Psychologist Allen D. Kanner believes this is a serious problem and in the article “Advertising to children: Is it ethical?” by Rebecca Clay she quotes, “According to Kanner, the result is not only an epidemic of materialistic values among children, but also something he calls “narcissistic wounding” of children. Thanks to advertising he says, “Children have become convinced that they’re inferior if they don’t have an endless array of new products.”
Companies use online advertisement as one way to create brand loyalty among children. They offer online games and contest they can enter, which always features a trademark character and the product logo.
Take Disney for instance, you can hang out in one or more of their many themed club houses and play interactive games for free, but if you want to advance to a higher level and hang out with more Disney characters you have to buy a membership. Children become part of these virtual playgrounds and because Disney offers so much to them, they become loyal to the brand. Disney is everywhere and it’s one brand that almost every kid in the world can identify with.
Advertising has also used radio to get their message to children. Fun Kid’s and Disney are commercial radio stations that are funded by advertising and target children. They use special offers and prizes to lure children in. Kid’s magazines are over run with advertisements that have full ads for candy, video games (some are violent), movies, clothing and some ads are made to look like articles, and it’s outrageous.

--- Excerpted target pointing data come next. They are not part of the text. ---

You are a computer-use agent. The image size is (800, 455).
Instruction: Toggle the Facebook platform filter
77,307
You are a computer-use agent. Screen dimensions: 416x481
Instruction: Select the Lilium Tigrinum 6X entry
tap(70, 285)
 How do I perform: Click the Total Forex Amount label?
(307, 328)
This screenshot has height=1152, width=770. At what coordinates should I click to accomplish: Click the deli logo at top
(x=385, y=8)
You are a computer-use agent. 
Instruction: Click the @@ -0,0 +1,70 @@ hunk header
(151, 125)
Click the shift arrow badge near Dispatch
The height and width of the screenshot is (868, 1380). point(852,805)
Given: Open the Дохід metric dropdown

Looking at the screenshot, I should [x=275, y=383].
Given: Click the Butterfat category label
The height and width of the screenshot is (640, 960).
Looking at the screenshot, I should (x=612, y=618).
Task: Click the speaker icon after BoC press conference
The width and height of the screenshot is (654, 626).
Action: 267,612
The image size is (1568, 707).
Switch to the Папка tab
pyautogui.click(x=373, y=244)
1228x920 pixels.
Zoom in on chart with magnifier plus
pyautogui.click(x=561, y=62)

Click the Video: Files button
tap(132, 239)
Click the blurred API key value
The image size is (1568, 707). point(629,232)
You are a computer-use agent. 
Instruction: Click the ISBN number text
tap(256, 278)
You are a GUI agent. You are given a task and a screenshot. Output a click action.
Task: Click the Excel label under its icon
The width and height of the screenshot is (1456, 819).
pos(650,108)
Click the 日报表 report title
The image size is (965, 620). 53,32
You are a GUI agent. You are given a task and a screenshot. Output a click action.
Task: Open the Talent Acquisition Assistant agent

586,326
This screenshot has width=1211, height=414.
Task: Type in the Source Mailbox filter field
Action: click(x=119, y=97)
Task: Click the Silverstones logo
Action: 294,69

Advertising that is directly targeted at children, doesn’t seem to be going away anytime soon, regardless of how unethical is it, but the responsibility ultimately lies with the parent. Parents are responsible in limiting the amount of advertisement children are exposed to by monitoring their programs and reducing time spent watching television. Also, putting limits on internet usage and parental controls on which sites can be visited is another mechanism in reducing children’s exposure to advertisement.